Loureiro grapes Map showing Loureiro areas of Portugal

Loureiro is a white-wine grape originating in the Iberian peninsula (possibly originating in the valley of the River Lima), where it is today grown mostly in Portugal (in the Minho region, at the north of the land), but also in Spain (in the Galicia region, which adjoins Minho), where it is called "Loureira".

It is not well known under its proper names, but is famous world-wide as the wine "Vinho Verde". (The name "Vinho Verde" does not refer to the color of the wine, but to its freshness, in the sense that "green" means young; there are actually red "Vinho Verde" wines.) Loureiro is often bottled as a monovarietal, but also frequently blended, especially with Treixadura/Trajadura.
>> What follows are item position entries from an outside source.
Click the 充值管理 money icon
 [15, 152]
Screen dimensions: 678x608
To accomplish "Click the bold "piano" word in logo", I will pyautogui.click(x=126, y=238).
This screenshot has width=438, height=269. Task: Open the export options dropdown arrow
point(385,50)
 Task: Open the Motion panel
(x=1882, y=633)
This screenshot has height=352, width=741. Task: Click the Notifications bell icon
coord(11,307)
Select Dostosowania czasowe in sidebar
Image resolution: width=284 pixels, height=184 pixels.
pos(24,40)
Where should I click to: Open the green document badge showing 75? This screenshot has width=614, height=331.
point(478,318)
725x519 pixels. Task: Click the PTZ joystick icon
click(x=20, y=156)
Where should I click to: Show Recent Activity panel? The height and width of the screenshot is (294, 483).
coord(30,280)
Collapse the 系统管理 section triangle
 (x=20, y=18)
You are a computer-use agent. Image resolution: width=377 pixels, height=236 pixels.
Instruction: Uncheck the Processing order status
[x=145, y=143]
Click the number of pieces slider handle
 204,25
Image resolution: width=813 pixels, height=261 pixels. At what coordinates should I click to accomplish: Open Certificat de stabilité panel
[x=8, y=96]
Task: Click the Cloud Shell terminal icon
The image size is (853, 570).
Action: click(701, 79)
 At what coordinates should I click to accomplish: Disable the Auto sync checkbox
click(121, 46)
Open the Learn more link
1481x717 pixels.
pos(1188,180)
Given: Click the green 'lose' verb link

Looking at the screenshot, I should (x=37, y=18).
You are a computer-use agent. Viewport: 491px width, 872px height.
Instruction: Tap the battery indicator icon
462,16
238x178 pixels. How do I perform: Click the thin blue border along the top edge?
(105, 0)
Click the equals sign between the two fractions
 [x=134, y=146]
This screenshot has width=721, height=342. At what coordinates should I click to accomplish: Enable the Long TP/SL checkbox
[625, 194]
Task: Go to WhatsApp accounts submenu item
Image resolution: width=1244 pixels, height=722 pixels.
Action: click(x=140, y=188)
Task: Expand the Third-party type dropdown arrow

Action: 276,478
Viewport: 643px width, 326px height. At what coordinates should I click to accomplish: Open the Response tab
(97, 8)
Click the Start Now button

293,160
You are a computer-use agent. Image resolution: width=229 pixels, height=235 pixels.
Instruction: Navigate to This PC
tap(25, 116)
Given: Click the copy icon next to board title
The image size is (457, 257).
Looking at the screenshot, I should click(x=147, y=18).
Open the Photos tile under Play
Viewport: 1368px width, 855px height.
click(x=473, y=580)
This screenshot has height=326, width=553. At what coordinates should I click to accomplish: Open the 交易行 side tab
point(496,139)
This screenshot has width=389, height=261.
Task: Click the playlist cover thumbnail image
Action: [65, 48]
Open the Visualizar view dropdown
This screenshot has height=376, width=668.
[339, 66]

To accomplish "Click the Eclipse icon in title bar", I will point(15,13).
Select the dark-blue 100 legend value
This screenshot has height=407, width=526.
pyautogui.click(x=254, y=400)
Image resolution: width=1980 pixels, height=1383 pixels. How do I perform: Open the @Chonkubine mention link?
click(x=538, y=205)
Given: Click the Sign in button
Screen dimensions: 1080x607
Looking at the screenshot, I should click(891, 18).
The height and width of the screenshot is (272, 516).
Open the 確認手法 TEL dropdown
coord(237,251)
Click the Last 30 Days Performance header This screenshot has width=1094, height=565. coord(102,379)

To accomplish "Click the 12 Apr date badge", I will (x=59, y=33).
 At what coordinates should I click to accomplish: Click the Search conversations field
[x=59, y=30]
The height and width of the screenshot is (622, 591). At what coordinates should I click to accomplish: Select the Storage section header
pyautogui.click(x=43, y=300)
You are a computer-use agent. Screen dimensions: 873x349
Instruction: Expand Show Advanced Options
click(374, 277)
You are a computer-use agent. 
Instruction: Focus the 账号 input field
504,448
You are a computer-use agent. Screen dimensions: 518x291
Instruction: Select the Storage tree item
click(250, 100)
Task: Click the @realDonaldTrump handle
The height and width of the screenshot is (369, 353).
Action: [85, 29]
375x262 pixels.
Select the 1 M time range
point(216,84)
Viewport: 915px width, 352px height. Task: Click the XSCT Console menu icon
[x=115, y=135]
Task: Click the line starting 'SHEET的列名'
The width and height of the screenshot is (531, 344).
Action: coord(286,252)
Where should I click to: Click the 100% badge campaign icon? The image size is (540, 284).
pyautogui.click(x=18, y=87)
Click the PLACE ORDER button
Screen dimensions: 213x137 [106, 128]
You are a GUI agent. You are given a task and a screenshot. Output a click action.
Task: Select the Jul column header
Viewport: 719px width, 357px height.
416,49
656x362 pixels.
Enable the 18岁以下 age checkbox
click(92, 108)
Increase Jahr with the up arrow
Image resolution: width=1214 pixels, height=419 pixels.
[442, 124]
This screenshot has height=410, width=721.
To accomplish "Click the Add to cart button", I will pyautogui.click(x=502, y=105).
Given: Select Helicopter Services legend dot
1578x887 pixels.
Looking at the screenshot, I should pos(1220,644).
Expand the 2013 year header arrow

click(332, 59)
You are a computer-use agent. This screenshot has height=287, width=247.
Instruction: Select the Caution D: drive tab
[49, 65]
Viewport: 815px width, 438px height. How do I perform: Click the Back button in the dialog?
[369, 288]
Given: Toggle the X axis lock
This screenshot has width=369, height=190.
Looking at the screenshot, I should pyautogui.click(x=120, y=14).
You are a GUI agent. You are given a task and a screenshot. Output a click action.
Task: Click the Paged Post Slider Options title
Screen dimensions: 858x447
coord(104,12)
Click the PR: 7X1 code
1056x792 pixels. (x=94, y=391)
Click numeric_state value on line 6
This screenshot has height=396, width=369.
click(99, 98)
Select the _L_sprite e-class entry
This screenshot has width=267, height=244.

Loureiro suffers in reputation because the wines made from it are almost invariably quite inexpensive, and what is low in cost is rarely valued much. Vinho Verde wines are dismissively referred to as "summer sippers" or "poolside wines". Now they may work well enough as such things, and certainly not every Loureiro-based wine is a wonder and a marvel; but well-made Loureiro wines—and there are a lot of them—definitely reward attention paid to them, and are definitely serious drinking.

The grape's name derives from the name of the laurel bush, and its scent and flavor is indeed reminescent of laurel (think "bay leaf")—indeed, "aggressively" flavored and scented in some cases (which is A Good Thing). It is distinctive and interesting. In addition to the dominant laurel quality, Loureiro wines usually also show both citrus and clear mineral flavors, making them quite a flavor package. Loureiro wines also typically exhibit keen acidity, giving them zest, plus making them good with many foods.

Some Loureiro-based wines exhibit a trace of petillance—a faint trace of "fizziness" from dissolved carbon dioxide. Traditionally that CO2 was a byproduct of the fermentation, but nowadays it is often deliberately injected to make a more "interesting" wine. Some like it, some don't, and most don't care much one way or the other. Just don't be surprised by an occasionally sense of "spritz" in a Loureiro. (Some feel that adding a little CO2 reduces the chances of unwanted bottle oxidation, to which Loureiro is said to be prone.)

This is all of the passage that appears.